Os artigos 49 e 50 trazem o chicote jurídico: multas, suspensões, e até prisão para os reincidentes de “difamação” ou “injúria”. Palavras tão elásticas que cabem nela tanto o insulto gratuito como a denúncia legítima. O resultado é previsível: o medo passa a ser redator-chefe.
E quando o medo escreve, a verdade esconde-se atrás da vírgula.
O artigo 52 fecha o cerco com elegância perversa: permite suspender publicações que, na visão do tribunal, ponham “em causa a ordem pública”. Mas o que é “a ordem pública”, senão a ordem do poder? O jornalismo nasceu para desorganizar confortos, não para servir de guarda de honra à estabilidade dos poderosos. Uma imprensa que teme ser suspensa é como um pássaro que tem medo do vento.

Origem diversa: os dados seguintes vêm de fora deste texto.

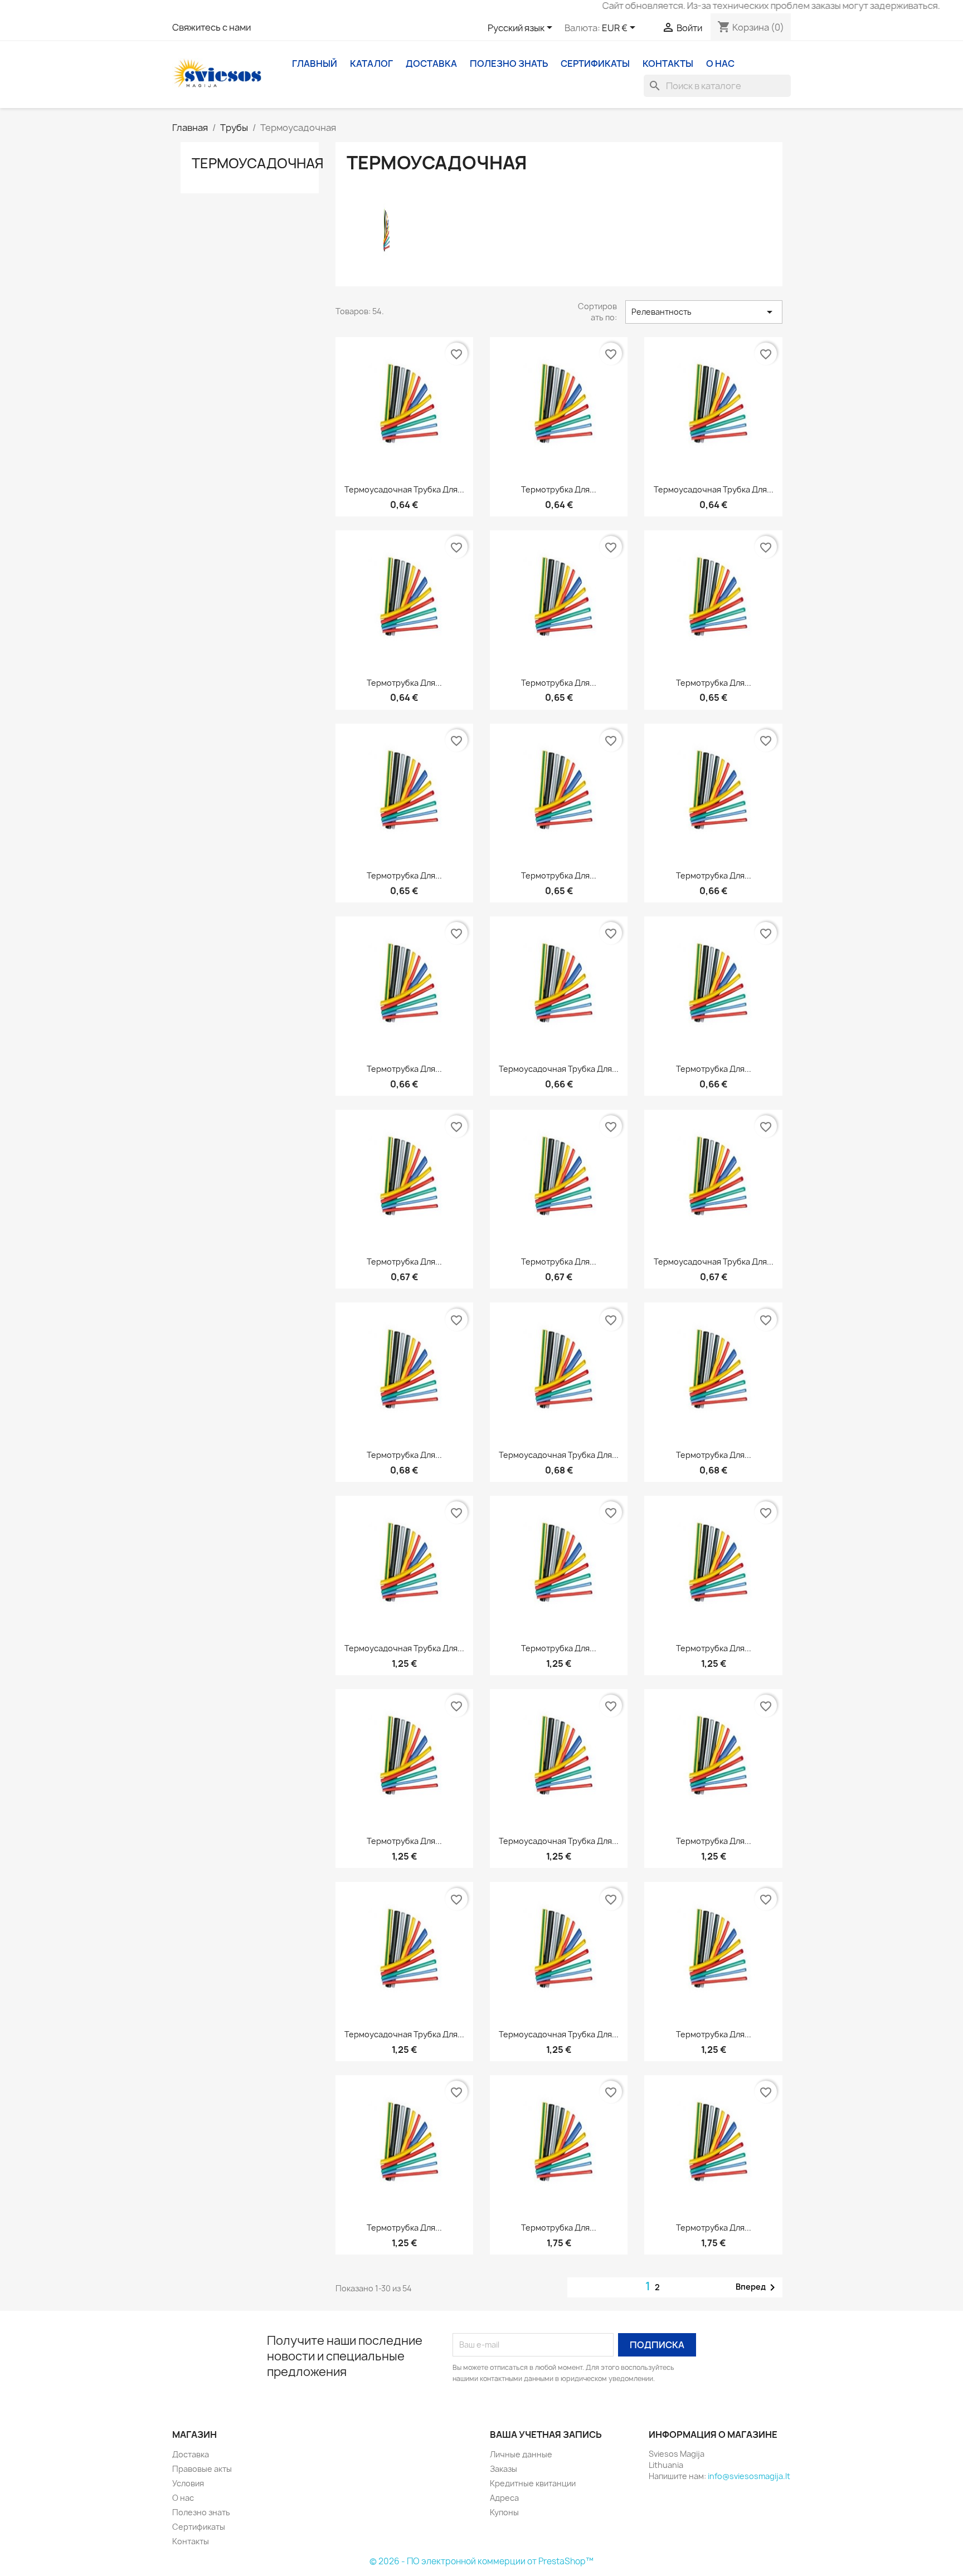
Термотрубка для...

E então chega o artigo 22, limitando os correspondentes estrangeiros a dois por órgão e cobrando taxas pelo privilégio de observar Moçambique. É como se dissessem ao mundo: “entrem, mas tirem os sapatos e falem baixo”. A informação, que devia viajar livre, passa a ser controlada como quem carimba passaporte.
No fim, a lei diz que vem modernizar. Mas o que se moderniza aqui não é a liberdade — é o controlo. Não é a voz — é o filtro. O Estado aparece como jardineiro zeloso, mas o que rega são as flores que não crescem demais.
O jornalista moçambicano, esse teimoso semeador de palavras, sabe que liberdade não se agradece — exerce-se. E quando uma lei tenta ensinar-lhe o contrário, é sinal de que a caneta precisa, mais do que nunca, de tinta e coragem.